Wekelijks geef ik op woensdag filosofielessen op mijn basisschool aan de kinderen in de groepen 1/2,4,6 en 8. In elke groep kom ik zeven weken achter elkaar voor een filosofieles. De leerlingen krijgen op deze manier om het jaar een blok van 7 filosofielessen.
Bij elke filosofieles maak ik altijd gebruik van mijn filosofiekoffertje. Dit is een oud bruin koffertje met een dichtgeplakt gat in het deksel. Eén van de twee sluitingen is kapot. Op het deksel van de koffer is een vraagteken bevestigd met het dichtgeplakte gat als punt. Het koffertje is handig omdat ik daarin de spullen kan doen die ik voor de filosofieles nodig heb.
Het koffertje heeft ook een ander, veel belangrijker, doel!
In dit artikel wordt het doel van het koffertje duidelijk en het grotere doel van filosoferen met kinderen in het onderwijs.
Naast de filosofiemeester ben ik op mijn basisschool ook fulltime internbegeleider en wanneer nodig val ik in als er een collega ziek is. Ik kom dus ook geregeld met een andere “pet” de klassen in.
Ik vind het erg belangrijk dat de kinderen weten dat ik in de klas kom om te filosoferen, want dan heb ik een andere rol dan wanneer ik in de groep kom als meester die de zieke juf komt vervangen. De filosofisch gesprekleider is geen meester/juf!
Als filosofiemeester neem ik de socratische grondhouding aan van het niet-weten. Ik geef geen antwoorden en corrigeer geen uitspraken van kinderen. Ik stel vragen, ik vat samen, ik luister en ik vraagdoor. Ook sta ik toe, en daag zelf ertoe uit, dat de kinderen vrij reageren en fantaseren. Dat is duidelijk een andere rol dan wanneer ik als de “leer-kracht” voor dezelfde groep sta. Als leerkracht ben je o.a. voor de kennisoverdracht. In die rol kunnen de kinderen bij mij minder vrij reageren en ben ik de leerkracht die iets te vertellen heb. Om het verschil in rollen voor de kinderen direct bij binnenkomst in de klas duidelijk te maken heb ik bij elke filosofieles mijn koffer bij me. Zelfs wanneer er niets in zit!

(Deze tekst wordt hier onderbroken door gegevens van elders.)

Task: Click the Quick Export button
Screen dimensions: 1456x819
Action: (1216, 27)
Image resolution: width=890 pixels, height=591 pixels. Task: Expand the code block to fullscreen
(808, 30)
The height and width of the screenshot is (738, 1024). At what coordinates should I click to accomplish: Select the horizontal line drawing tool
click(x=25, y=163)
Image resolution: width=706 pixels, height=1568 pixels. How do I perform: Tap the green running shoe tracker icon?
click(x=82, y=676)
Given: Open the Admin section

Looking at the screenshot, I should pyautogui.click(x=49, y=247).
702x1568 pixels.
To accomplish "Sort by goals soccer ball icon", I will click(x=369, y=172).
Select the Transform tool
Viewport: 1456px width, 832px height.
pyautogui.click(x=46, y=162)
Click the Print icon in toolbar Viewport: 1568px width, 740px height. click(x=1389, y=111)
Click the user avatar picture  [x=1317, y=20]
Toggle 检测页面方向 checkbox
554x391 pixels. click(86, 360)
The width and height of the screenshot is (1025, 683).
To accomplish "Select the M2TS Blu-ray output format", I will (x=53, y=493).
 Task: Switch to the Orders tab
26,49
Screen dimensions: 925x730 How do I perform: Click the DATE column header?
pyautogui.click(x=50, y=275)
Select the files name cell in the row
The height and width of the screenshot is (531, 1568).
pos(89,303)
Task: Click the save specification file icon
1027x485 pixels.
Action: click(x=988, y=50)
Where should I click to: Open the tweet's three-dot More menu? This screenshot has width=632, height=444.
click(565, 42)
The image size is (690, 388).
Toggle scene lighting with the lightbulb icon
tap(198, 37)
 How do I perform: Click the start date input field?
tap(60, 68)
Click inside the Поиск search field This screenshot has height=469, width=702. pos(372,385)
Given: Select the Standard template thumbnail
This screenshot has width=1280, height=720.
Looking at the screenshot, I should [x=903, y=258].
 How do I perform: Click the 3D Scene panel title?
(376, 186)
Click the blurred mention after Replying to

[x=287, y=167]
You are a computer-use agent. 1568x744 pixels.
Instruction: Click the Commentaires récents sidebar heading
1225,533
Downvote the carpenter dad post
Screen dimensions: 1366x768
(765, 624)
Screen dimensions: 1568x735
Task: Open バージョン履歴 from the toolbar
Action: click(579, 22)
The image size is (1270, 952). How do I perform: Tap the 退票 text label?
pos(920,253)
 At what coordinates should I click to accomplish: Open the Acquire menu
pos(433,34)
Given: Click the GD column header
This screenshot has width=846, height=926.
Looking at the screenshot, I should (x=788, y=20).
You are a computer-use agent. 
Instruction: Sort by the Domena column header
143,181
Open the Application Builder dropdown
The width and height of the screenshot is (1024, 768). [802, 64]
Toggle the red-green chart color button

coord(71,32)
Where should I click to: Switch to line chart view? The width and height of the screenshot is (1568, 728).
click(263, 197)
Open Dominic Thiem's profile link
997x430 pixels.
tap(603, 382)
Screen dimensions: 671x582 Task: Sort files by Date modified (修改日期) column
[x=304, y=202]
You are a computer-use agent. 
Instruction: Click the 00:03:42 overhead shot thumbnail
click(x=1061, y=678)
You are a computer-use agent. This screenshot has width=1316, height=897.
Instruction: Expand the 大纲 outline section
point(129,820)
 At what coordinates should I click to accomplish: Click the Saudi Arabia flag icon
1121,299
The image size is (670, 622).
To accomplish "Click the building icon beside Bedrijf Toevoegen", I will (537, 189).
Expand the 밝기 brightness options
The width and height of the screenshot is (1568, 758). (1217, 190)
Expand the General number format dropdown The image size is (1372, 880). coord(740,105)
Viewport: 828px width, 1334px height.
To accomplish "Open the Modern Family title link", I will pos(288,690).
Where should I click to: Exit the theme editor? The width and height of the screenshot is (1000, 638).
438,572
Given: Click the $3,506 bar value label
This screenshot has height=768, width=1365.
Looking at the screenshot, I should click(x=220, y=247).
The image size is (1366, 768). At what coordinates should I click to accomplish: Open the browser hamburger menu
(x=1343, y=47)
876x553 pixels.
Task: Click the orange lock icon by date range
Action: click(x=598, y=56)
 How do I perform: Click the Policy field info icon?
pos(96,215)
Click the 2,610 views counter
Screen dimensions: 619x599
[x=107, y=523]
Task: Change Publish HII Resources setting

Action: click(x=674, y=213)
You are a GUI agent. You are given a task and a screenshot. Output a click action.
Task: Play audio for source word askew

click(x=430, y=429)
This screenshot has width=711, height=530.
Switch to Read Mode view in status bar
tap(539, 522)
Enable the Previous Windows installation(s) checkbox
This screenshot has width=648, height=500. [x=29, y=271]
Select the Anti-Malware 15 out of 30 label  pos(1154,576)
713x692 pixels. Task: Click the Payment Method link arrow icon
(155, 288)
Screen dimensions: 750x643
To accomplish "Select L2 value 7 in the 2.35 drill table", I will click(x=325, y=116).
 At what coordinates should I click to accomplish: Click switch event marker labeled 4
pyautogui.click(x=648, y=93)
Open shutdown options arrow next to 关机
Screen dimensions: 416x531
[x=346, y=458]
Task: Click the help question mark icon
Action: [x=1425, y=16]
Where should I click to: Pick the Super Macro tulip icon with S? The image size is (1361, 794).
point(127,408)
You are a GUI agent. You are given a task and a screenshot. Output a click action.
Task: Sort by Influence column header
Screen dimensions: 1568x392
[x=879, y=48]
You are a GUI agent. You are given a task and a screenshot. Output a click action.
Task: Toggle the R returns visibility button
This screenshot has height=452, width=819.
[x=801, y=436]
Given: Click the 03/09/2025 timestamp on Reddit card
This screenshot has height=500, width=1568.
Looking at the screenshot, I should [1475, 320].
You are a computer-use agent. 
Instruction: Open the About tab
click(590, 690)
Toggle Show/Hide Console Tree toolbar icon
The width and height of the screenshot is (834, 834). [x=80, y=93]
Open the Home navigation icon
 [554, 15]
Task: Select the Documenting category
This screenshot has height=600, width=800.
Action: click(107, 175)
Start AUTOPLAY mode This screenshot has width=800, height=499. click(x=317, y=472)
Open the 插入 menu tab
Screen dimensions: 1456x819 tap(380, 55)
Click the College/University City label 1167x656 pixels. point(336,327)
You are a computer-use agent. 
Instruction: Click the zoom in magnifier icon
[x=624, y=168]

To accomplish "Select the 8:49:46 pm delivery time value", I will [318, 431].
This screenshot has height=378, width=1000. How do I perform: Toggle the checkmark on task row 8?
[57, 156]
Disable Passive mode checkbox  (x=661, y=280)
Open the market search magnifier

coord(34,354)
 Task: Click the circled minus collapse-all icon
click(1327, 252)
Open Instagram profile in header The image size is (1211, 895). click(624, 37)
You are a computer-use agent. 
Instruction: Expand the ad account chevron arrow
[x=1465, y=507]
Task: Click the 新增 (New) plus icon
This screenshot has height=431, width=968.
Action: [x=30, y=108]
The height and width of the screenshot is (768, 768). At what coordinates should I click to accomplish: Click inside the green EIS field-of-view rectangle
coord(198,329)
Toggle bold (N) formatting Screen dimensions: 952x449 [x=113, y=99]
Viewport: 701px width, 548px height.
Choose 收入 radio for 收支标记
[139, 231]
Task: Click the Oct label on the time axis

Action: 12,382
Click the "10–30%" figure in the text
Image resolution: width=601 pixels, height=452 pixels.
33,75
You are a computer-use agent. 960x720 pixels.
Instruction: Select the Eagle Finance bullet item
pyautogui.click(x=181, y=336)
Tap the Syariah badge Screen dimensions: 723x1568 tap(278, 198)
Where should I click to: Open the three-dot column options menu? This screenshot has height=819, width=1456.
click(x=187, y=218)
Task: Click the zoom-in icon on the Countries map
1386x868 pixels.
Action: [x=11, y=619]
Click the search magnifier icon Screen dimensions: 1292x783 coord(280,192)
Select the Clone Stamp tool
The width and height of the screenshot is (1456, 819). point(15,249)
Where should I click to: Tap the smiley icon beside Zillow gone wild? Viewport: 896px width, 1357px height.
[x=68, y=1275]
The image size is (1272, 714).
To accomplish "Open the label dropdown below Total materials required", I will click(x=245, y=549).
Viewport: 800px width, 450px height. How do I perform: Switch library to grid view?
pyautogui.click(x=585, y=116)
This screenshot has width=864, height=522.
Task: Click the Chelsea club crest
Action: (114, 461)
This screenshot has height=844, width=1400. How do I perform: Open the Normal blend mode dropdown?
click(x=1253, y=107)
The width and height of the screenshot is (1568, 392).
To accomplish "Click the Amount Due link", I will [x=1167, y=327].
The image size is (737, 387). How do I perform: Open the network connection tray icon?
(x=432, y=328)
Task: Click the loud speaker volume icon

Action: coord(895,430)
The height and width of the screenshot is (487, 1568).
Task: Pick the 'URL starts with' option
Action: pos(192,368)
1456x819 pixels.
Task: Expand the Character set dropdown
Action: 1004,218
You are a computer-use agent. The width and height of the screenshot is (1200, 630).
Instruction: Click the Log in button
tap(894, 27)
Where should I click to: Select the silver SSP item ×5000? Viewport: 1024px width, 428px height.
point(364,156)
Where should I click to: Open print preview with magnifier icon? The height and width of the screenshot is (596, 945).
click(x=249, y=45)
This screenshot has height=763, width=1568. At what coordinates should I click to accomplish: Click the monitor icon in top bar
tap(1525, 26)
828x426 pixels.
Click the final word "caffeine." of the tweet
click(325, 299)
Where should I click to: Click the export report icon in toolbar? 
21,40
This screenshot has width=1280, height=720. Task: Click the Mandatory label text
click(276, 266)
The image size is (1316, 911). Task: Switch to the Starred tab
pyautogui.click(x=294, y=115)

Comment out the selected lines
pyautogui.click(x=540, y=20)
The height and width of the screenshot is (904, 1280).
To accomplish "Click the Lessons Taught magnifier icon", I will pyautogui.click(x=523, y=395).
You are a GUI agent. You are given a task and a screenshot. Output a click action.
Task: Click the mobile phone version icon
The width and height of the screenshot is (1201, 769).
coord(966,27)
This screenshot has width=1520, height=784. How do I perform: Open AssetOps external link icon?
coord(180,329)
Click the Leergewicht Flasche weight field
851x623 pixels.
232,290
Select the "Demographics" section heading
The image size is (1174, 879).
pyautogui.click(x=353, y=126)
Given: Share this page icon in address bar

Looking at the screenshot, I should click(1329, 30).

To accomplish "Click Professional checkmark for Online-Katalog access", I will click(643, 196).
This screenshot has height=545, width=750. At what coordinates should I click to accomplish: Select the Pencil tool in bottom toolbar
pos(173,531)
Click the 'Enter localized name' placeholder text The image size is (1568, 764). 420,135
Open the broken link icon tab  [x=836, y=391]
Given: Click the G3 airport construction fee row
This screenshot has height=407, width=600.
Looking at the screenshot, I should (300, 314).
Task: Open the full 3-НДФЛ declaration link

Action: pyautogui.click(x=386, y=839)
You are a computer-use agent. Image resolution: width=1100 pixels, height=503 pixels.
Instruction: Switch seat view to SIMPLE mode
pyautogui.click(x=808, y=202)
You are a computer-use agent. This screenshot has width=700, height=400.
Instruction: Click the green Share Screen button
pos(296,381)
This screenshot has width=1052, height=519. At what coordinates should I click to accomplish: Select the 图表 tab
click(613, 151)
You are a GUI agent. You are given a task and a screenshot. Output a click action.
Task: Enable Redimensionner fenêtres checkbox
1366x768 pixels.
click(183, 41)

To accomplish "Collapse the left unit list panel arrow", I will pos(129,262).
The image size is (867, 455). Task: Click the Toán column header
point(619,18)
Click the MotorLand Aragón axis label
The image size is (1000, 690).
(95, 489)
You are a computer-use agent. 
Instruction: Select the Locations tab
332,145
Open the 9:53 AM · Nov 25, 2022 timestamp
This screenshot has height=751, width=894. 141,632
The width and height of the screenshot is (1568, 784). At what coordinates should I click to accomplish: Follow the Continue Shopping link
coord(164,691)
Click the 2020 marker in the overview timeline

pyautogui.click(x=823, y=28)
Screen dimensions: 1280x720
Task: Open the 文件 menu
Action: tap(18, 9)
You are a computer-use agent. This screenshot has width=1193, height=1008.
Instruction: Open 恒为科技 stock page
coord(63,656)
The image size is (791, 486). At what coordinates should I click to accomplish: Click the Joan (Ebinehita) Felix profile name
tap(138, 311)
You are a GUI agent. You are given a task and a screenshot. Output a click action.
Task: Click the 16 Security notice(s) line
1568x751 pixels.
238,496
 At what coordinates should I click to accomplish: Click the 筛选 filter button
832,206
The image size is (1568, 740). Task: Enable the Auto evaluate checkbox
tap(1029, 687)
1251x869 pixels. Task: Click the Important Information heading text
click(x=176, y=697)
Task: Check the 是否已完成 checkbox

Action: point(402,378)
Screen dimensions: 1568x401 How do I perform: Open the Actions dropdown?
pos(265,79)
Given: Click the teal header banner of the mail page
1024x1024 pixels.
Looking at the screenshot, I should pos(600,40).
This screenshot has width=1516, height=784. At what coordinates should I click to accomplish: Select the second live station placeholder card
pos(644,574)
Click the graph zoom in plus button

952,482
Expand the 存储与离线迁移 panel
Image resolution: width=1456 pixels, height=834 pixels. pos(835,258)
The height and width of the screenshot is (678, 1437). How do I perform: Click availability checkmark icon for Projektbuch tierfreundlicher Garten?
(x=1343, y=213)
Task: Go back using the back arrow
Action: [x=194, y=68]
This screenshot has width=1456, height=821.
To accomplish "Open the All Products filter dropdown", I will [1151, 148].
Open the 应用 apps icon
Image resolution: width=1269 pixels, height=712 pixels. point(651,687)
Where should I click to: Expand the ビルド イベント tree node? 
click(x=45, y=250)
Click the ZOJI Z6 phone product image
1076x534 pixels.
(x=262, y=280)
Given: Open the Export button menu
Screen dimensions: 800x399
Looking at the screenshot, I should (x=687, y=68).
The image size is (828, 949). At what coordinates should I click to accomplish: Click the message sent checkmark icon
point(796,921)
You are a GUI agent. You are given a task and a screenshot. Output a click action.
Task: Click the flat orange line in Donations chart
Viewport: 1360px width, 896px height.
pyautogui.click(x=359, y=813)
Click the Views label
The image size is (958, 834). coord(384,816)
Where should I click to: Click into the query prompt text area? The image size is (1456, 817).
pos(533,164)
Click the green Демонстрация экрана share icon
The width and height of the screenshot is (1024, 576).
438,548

Filosofie wordt bij mij op school aan alle leerlingen aangeboden omdat het team de visie heeft dat goed onderwijs bestaat uit een breed aanbod op drie domeinen: kwalificatie, socialisatie en subjectificatie. Goed onderwijs bestaat uit een degelijk aanbod van de vakken lezen, reken en taal; het domein van de kwalificatie. Bij kwalificatie gaat het erom dat leerlingen zich kennis, vaardigheden en competenties eigen maken die nodig zijn voor het kunnen participeren in de samenleving en het functioneren in het toekomstige beroepsleven.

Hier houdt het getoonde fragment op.